◆ **Page text**
Figure 1: Life Expectancy at Birth, U.S.

Source: Pension Integrity Project analysis based on the data from the Centers for Disease Control and Prevention: https://www.cdc.gov/nchs/hus/contents2018.htm?search=Life_expectancy.

Drilling deeper into the vital statistics, we see that although life expectancy at birth has declined by 0.3 years, life expectancy at the traditional retirement age of 65 has held steady at 19.4 years and has remained unchanged for those aged 55 and 60. This is explained by the fact that the increase in deaths is occurring among adults aged 25 to 64 years old. According to Brookings Institution research, more people in this age cohort are struggling with drug and alcohol dependence and are committing suicide at higher rates.

As noted in the literature on “deaths of despair,” the biggest impact has been felt by non-Hispanic white males between the ages of 45 and 54. In this group, the death rate from alcohol, drugs, and suicide has more than doubled since the beginning of the century, reaching a rate of 91.6 deaths per 100,000 in 2017.

But once one reaches retirement age, longevity, and, thus the length of benefit eligibility, remains the same. Put another way, mortality rates among those around, or above, the retirement age did not change much. That said, more deaths among those aged 45 to 54 could reduce the initial pool of those eligible for pension benefits, but are those deaths impacting the membership of public employee pension plans?

According to the Bureau of Labor Statistics, roughly 51 percent of private- and 83 percent of public-employees participated in a workplace retirement plan in 2017. If the trend toward greater middle-aged mortality was affecting pension-eligible workers, it should have affected a larger share of public workers. But it is not clear if this trend includes a significant number of government employees at all.

For example, deaths of despair are most prevalent among less-than-college-educated white men. However, public employees have higher education levels, on average, than private-sector employees. Further, despair tends to be concentrated among those who are either unemployed or out of the labor force, and thus not likely participating in public employee pension systems. Further, higher job security in the public sector might be expected to limit despair and the premature deaths it causes.

◆ **Stored data**
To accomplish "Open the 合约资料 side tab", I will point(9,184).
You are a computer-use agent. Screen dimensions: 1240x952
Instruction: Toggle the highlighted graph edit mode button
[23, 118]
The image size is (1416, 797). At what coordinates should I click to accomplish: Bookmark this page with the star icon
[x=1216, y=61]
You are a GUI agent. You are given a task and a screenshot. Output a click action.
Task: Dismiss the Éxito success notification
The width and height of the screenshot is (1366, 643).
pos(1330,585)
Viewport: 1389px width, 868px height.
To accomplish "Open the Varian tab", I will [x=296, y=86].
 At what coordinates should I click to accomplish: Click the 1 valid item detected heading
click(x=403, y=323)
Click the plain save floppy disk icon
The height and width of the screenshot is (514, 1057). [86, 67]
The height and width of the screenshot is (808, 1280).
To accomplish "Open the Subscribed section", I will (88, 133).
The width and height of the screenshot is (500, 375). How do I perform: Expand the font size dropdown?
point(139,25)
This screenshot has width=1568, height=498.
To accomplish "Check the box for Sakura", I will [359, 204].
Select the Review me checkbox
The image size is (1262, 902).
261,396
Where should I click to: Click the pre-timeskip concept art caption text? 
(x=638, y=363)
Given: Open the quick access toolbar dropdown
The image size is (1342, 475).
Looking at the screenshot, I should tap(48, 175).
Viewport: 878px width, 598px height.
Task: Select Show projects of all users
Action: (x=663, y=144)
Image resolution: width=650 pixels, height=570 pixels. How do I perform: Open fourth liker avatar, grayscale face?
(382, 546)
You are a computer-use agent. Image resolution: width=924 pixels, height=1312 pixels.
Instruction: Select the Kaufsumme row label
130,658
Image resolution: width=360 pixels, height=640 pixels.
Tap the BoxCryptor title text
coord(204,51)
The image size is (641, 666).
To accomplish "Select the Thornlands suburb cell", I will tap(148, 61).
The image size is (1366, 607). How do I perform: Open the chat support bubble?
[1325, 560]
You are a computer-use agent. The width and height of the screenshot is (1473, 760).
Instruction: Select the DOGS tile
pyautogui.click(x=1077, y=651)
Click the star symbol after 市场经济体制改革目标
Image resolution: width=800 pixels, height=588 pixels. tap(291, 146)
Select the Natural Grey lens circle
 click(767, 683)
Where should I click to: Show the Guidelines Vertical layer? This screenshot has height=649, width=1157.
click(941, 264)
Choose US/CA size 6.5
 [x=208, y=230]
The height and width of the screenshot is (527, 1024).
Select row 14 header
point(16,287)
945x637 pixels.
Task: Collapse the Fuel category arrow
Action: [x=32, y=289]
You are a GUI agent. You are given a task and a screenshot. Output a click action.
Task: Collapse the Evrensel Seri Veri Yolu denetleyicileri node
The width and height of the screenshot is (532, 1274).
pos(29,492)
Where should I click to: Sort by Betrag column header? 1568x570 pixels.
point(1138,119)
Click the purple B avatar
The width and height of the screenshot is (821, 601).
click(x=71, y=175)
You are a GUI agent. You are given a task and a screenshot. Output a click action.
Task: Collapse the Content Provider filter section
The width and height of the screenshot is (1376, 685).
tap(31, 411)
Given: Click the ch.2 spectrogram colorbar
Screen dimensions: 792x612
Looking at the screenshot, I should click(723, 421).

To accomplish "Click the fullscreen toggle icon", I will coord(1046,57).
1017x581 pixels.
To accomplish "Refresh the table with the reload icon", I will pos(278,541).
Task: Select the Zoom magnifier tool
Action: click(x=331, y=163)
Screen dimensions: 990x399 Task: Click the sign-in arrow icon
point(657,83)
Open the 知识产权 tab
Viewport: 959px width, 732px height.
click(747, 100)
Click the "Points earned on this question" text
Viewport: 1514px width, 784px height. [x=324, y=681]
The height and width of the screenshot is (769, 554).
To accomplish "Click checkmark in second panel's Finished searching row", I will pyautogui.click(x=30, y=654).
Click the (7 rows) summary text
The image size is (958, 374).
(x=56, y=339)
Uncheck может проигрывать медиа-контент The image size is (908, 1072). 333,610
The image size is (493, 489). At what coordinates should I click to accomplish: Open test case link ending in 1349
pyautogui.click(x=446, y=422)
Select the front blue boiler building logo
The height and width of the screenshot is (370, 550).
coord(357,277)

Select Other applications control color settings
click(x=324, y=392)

◆ **Exercise tasks**
A – In the life expectancy and pensions text, what death rate from alcohol, drugs, and suicide did non-Hispanic white males aged 45 to 54 reach in 2017?
B – Please continue the life expectancy and pensions text from its final sentence.

◆ **Results for each task**
A – 91.6 deaths per 100,000

B –
While life expectancy among those aged 55-65 has not changed overall, mortality rates do seem to deviate among public and private workers. For example, a 2015 study by the Center for Retirement Research at Boston College (CRR) analyzed data from the National Longitudinal Mortality Study (NLMS) and found that women and men in the public sector who reached ages 55-64 experienced 1.2 percent and 0.6 percent fewer deaths, respectively, than their private-sector counterparts.

Also, as my Reason Foundation colleague Anil Niraula reported, a recent Society of Actuaries (SOA) mortality study found that public sector employees have longer life expectancies than the general population. For example, “Female and male teachers who reach age 65 are expected, on average, to live to 90 years and 87.7 years, respectively” — exceeding the expected 84.4 years achieved by the general population (See Figure 2).

Figure 2: Life Expectancy at age 65, U.S.

Source: Pension Integrity Project analysis based on the data from the Centers for Disease Control and Prevention: https://www.cdc.gov/nchs/hus/contents2018.htm?search=Life_expectancy.

Per the CRR study cited above, education may be the key ingredient that explains the difference. Their conclusion was simple: 1) public sector workers, on average, are more educated than private-sector workers; and 2) more educated people have lower mortality.

But although public sector retirees are underrepresented among the “deaths of despair” population and live longer than private-sector retirees, it is possible that the rate of life expectancy increase is slowing for this population segment. To have a firmer understanding, we may need to wait a few years until SOA updates its public employee mortality tables in four or five years.

Marc Joffe is a senior policy analyst at Reason Foundation.